_Assigned task_. Could you retype exactly the lines below between the one holding "The width and" and the one holding "This screenshot has width=868, height=352.", inclusive, leaving out any pictures?

_Data under study_.
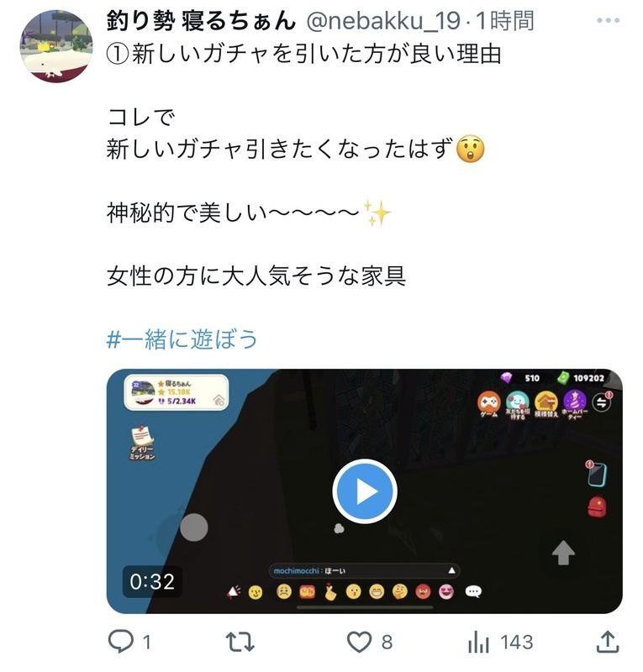Open the three-dot more options menu
The image size is (643, 672).
608,20
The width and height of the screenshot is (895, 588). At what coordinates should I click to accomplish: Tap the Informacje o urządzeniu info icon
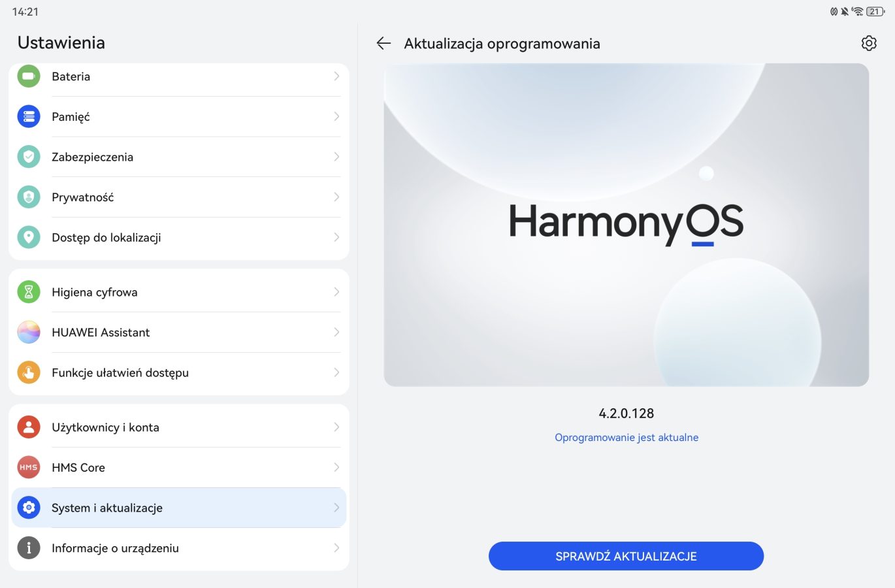(29, 548)
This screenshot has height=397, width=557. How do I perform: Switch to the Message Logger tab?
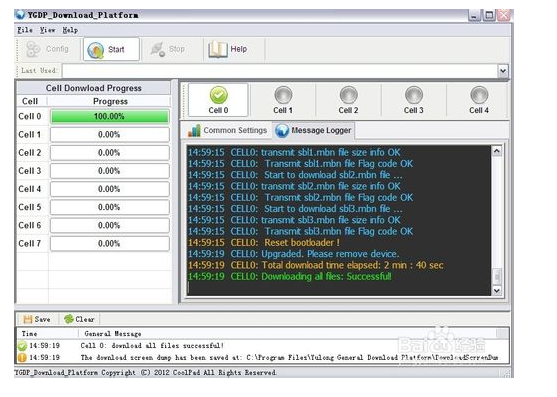coord(314,130)
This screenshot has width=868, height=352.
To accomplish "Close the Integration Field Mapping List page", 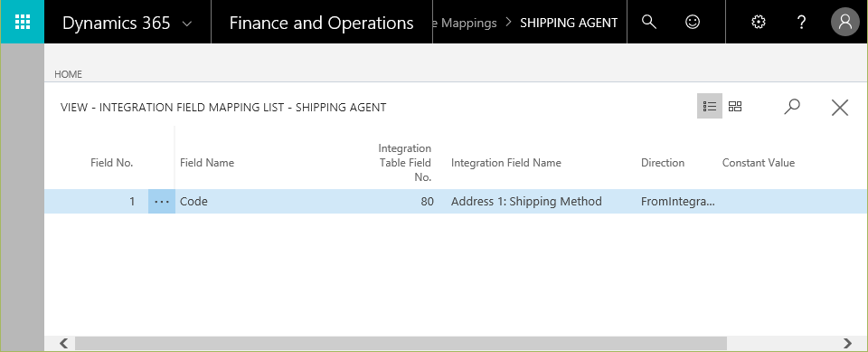I will [840, 107].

_Written response_.
The width and height of the screenshot is (895, 588). At what coordinates should I click to accomplish: Tap the Informacje o urządzeniu info icon
(29, 548)
This screenshot has height=397, width=557. How do I perform: Switch to the Message Logger tab?
coord(314,130)
This screenshot has width=868, height=352.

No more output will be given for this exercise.